Conakry, Paris, le 18 mars 2016 – La FIDH, l’OGDH et l’AVIPA déplorent la nomination d’un ancien membre influent du CNDD, Mathurin Bangoura, inculpé dans le dossier du 28 septembre, au poste clé de gouverneur de la ville de Conakry. Cette nomination va à rebours des déclarations du nouveau gouvernement qui s’est engagé à poursuivre ses efforts dans la lutte contre l’impunité et à juger les responsables du massacre au stade du 28 septembre.
«En nommant à ce poste de responsabilité le général Bangoura, qui est mis en cause dans la procédure judiciaire relative au massacre du 28 septembre 2009 , les autorités guinéennes envoient un signal négatif, particulièrement aux victimes. Cette nomination nous choque et nous surprend d’autant plus que le gouvernement avait récemment renouvelé son engagement à lutter contre l’impunité et à soutenir la tenue rapide d’un procès pour les crimes commis au stade de Conakry.», a déclaré Souhayr Belhassen, présidente d’honneur de la FIDH.

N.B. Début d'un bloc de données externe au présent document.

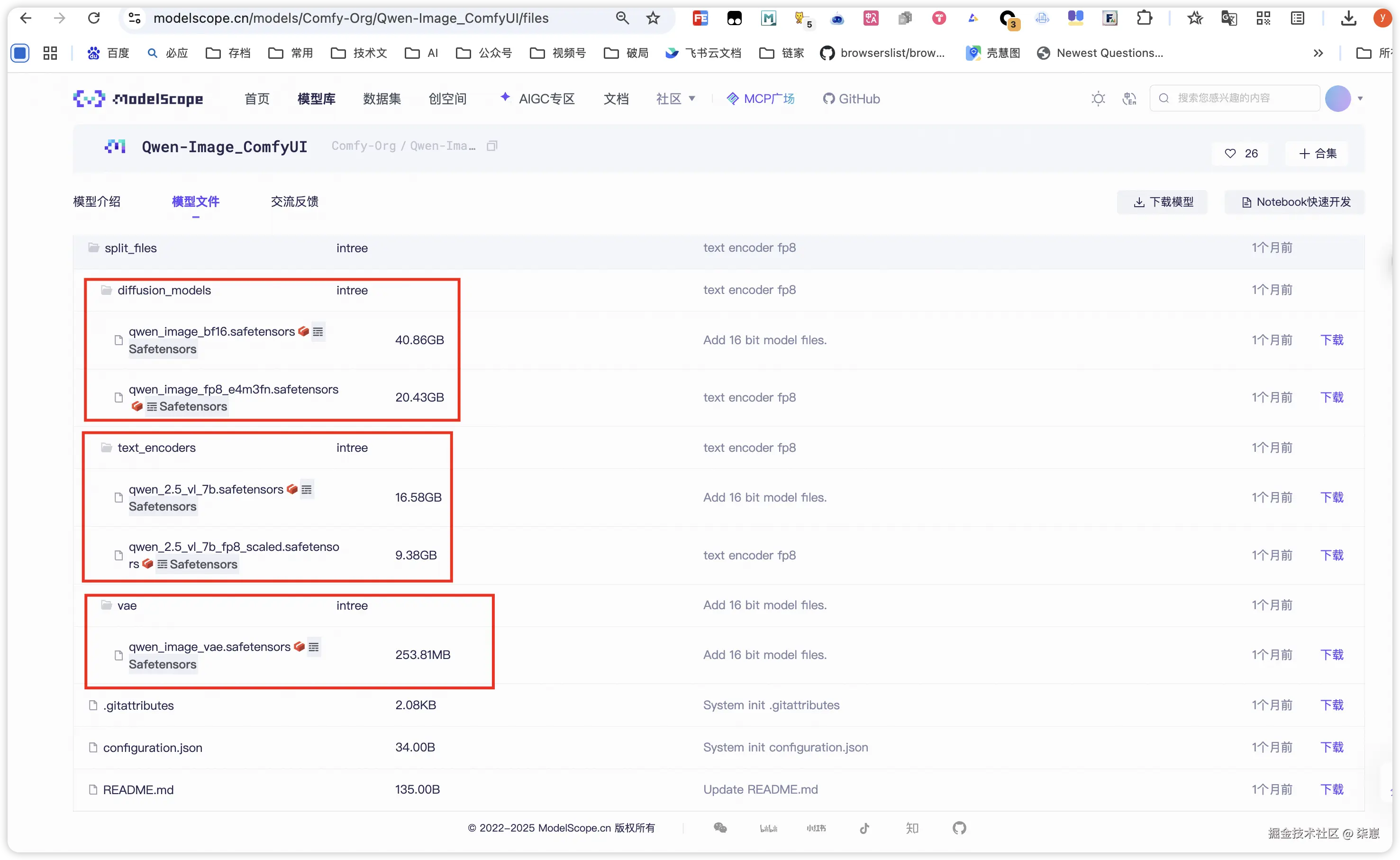
Task: Toggle the light/dark theme sun icon
Action: [x=1098, y=99]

En 2015, en raison des hautes fonctions qu’il occupait au sein de la junte militaire au pouvoir en 2009, Mathurin Bangoura avait été inculpé de crimes particulièrement graves. S’il est présumé innocent jusqu’à ce que sa culpabilité soit établie au terme d’un procès, la gravité des charges qui pèsent contre lui aurait dû le tenir à l’écart d’un tel poste de responsabilité, jusqu’à ce que la justice tranche et fasse toute la lumière dans cette affaire.

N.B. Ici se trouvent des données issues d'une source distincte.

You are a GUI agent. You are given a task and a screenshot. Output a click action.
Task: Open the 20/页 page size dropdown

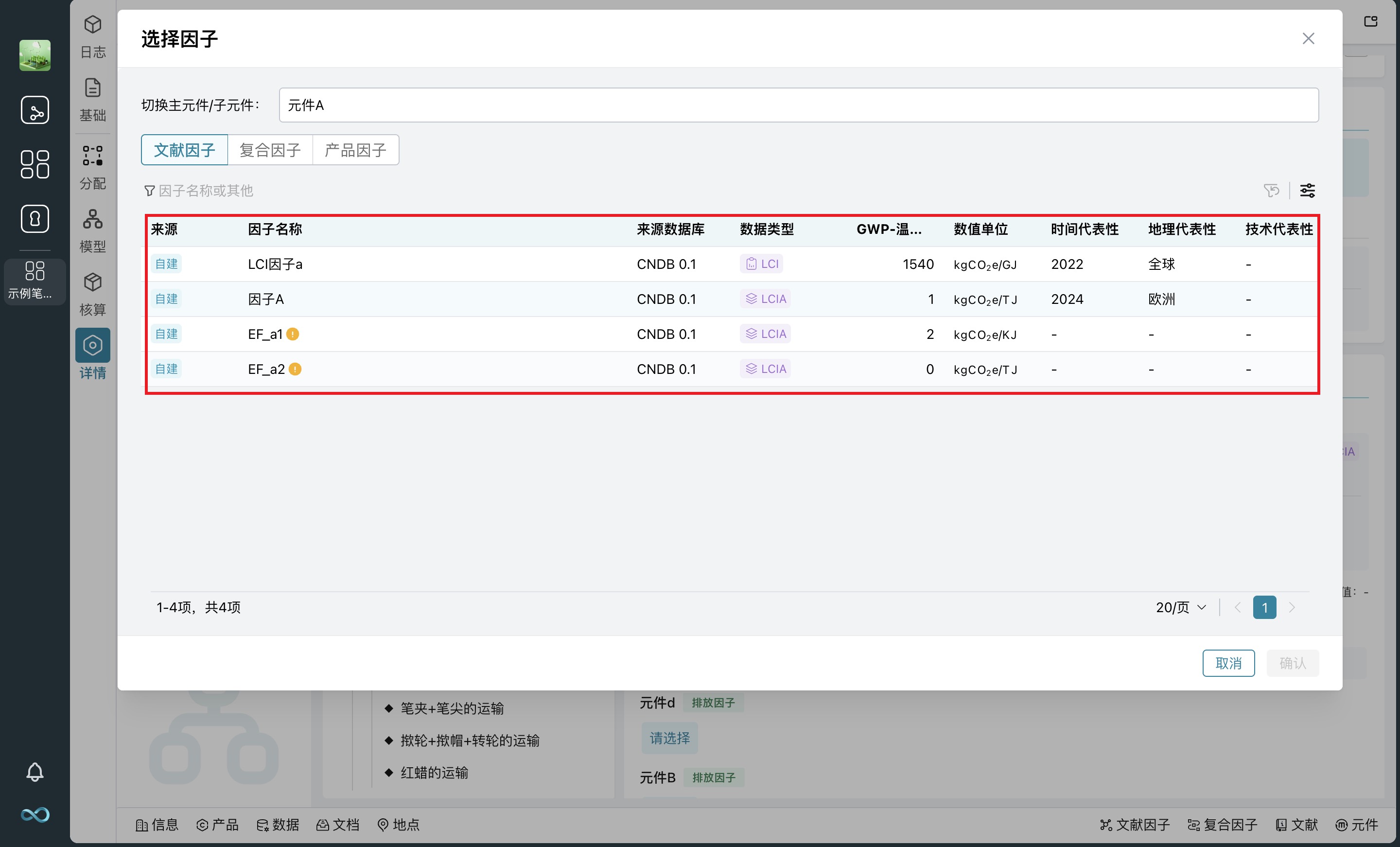[x=1181, y=607]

«Le Ministre de la justice a affirmé que le procès s’ouvrirait fin 2016. Pourquoi alors confier à M. Bangoura des pouvoirs et une autorité qui pourraient être de nature à effrayer certaines victimes ou à troubler la sérénité de la justice ? » a déclaré Asmaou Diallo, présidente de l’AVIPA.
La fonction de gouverneur de la ville de Conakry est en effet un poste très important dans l’organisation administrative guinéenne. En 2014, nos organisations s’étaient félicitées de l’éviction de ce même poste du commandant Sékou Resco Camara, à la suite de son inculpation dans une procédure visant des actes de tortures. Cette procédure, consécutive à une plainte de la FIDH et de l’OGDH aux côtés de 17 victimes, avait permis l’inculpation de M. Camara ainsi que du général Nouhou Thiam. Ceux-ci auraient, en octobre 2010, pendant l’entre-deux tours de l’élection présidentielle, donné l’ordre d’arrêter les plaignants puis auraient supervisé les séances de torture qu’ils ont subie à l’escadron mobile de Hamdallaye. Le dossier est aujourd’hui entre les mains de la Chambre d’accusation et nos organisations attendent un procès dans les meilleurs délais.
« La lutte contre l’impunité n’est pas seulement une affaire judiciaire, elle doit être menée à tous les niveaux de la vie publique et ceux qui sont mis en cause pour les crimes les plus graves ne devraient pouvoir accéder à des poste de responsabilité. Sans une volonté politique ferme et des actes cohérents, elle tardera à se concrétiser », a déclaré Abdoul Gadiry Diallo, président de l’OGDH.
Le 2 mars 2015, un membre de la gendarmerie nationale, M. Blaise Gomou, également inculpé dans le dossier du 28 septembre en raison de sa participation aux opérations de maintien de l’ordre le jour du massacre avait été nommé au poste de magistrat militaire.